● **Work to complete**
Convert the stretch of entries from the line containing "Task: Collapse the 주문상품 section chevron" through the line containing "Bookmark this tab" into a JSON list of strings, one string per line, skipping blank lines.

● **Dataset entries**
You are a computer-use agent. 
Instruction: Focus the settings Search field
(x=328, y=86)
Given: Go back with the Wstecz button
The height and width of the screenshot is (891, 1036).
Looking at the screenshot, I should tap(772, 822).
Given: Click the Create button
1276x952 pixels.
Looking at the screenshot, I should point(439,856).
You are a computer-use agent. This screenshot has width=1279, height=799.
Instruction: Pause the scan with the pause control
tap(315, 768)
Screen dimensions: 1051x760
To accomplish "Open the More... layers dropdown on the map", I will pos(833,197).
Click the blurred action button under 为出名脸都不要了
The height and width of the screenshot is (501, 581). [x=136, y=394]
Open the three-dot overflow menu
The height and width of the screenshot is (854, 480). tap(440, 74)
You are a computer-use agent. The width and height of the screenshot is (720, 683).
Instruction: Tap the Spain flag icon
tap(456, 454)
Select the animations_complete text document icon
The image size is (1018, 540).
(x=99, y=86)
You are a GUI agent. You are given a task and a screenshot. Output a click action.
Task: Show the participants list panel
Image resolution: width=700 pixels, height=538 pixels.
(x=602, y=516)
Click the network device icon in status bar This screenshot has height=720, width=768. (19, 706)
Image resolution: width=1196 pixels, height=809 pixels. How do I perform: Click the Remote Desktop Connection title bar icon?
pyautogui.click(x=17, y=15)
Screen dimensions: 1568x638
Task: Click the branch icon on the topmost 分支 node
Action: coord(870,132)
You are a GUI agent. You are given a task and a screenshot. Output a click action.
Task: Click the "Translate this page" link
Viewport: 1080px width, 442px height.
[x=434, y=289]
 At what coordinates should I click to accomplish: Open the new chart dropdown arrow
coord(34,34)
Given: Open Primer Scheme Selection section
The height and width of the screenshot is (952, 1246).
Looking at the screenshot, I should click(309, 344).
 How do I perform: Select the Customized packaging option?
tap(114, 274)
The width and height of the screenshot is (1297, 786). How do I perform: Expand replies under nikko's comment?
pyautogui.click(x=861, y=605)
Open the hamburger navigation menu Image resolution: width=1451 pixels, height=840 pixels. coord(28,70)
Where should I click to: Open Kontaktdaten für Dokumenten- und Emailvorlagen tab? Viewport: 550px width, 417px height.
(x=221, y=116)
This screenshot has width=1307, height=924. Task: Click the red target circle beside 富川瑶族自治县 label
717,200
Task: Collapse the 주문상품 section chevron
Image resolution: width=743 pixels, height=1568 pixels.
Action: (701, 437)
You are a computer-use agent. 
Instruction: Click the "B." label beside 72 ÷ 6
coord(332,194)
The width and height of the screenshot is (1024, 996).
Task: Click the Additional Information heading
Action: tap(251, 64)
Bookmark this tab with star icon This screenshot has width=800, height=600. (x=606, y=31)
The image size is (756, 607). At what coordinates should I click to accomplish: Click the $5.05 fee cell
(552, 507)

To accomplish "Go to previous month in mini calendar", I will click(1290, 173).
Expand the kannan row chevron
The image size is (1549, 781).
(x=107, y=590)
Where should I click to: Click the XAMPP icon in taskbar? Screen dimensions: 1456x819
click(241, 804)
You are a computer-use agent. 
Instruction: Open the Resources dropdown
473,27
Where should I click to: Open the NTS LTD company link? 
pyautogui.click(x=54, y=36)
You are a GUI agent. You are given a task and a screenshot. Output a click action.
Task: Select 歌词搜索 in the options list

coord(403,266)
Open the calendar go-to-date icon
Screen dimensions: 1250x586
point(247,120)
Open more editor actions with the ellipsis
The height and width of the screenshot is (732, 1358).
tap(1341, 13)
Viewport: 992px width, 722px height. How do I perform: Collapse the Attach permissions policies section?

● **Complete answer**
[
  "Task: Collapse the 주문상품 section chevron",
  "Image resolution: width=743 pixels, height=1568 pixels.",
  "Action: (701, 437)",
  "You are a computer-use agent. ",
  "Instruction: Click the \"B.\" label beside 72 ÷ 6",
  "coord(332,194)",
  "The width and height of the screenshot is (1024, 996).",
  "Task: Click the Additional Information heading",
  "Action: tap(251, 64)",
  "Bookmark this tab with star icon This screenshot has width=800, height=600. (x=606, y=31)"
]